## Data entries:
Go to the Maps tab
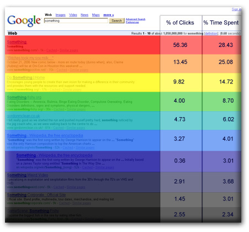 click(96, 15)
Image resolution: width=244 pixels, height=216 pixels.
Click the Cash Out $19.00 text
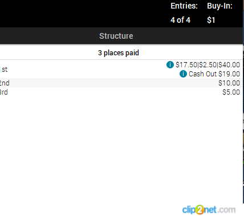click(x=214, y=74)
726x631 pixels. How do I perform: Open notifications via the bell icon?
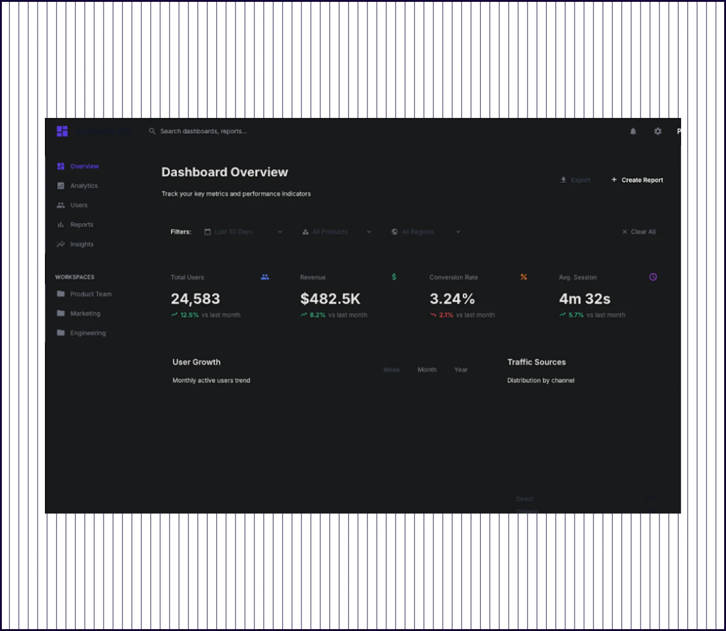point(633,131)
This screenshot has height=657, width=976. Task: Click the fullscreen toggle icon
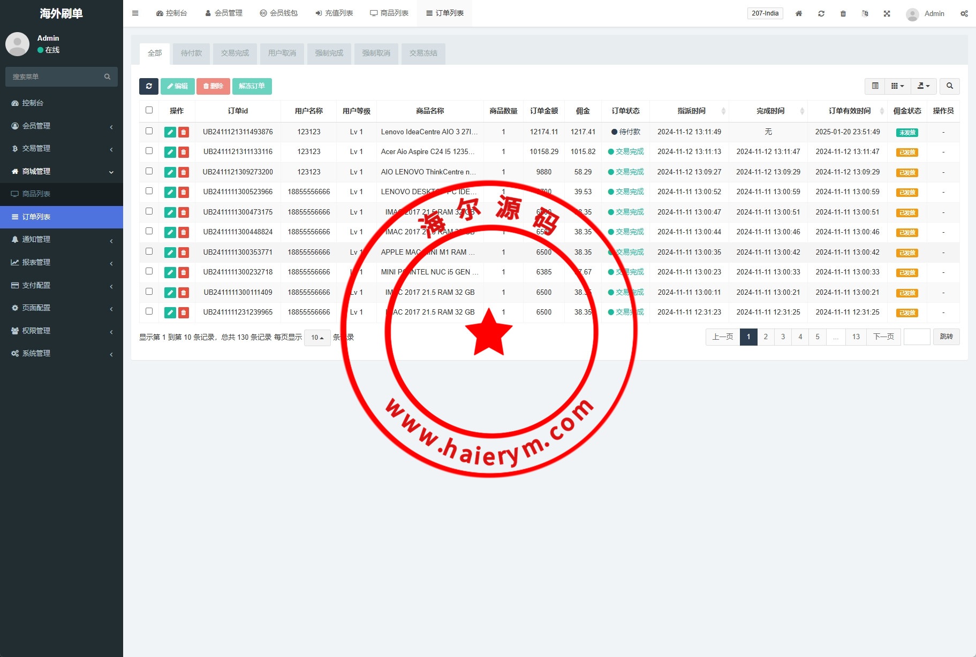pyautogui.click(x=887, y=13)
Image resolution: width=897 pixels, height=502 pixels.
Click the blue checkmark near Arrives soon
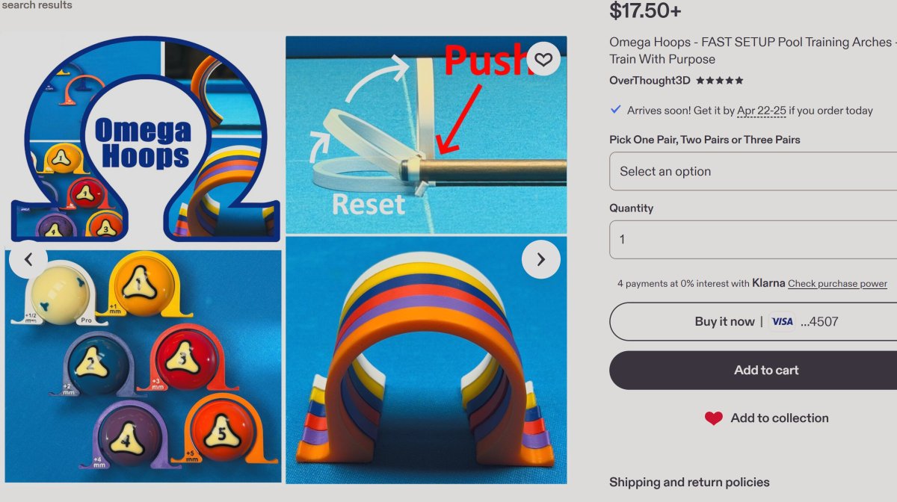(616, 110)
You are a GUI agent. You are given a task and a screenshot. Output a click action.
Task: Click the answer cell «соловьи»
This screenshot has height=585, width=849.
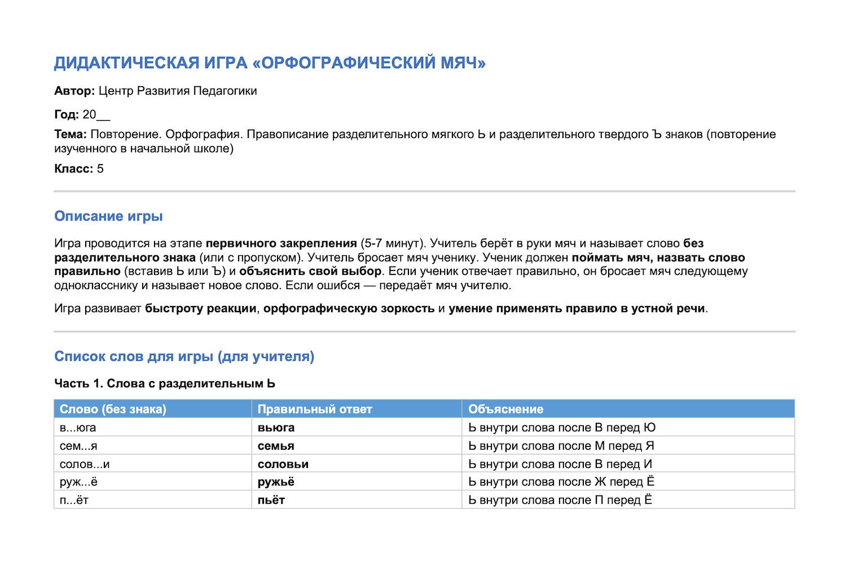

## Exercise requirements:
Copy out all the data above with "screenshot" swapped for "screen capture" everywhere and nothing else changed. Leave the pictures out of your answer.

## Output for this exercise:
Go to the Maps tab
 click(96, 15)
Image resolution: width=244 pixels, height=216 pixels.
Click the Cash Out $19.00 text
click(x=214, y=74)
726x631 pixels. How do I perform: Open notifications via the bell icon?
point(633,131)
This screen capture has height=657, width=976. Task: Click the fullscreen toggle icon
pyautogui.click(x=887, y=13)
Image resolution: width=897 pixels, height=502 pixels.
Click the blue checkmark near Arrives soon
(616, 110)
You are a GUI agent. You are given a task and a screen capture. Output a click action.
Task: Click the answer cell «соловьи»
This screen capture has height=585, width=849.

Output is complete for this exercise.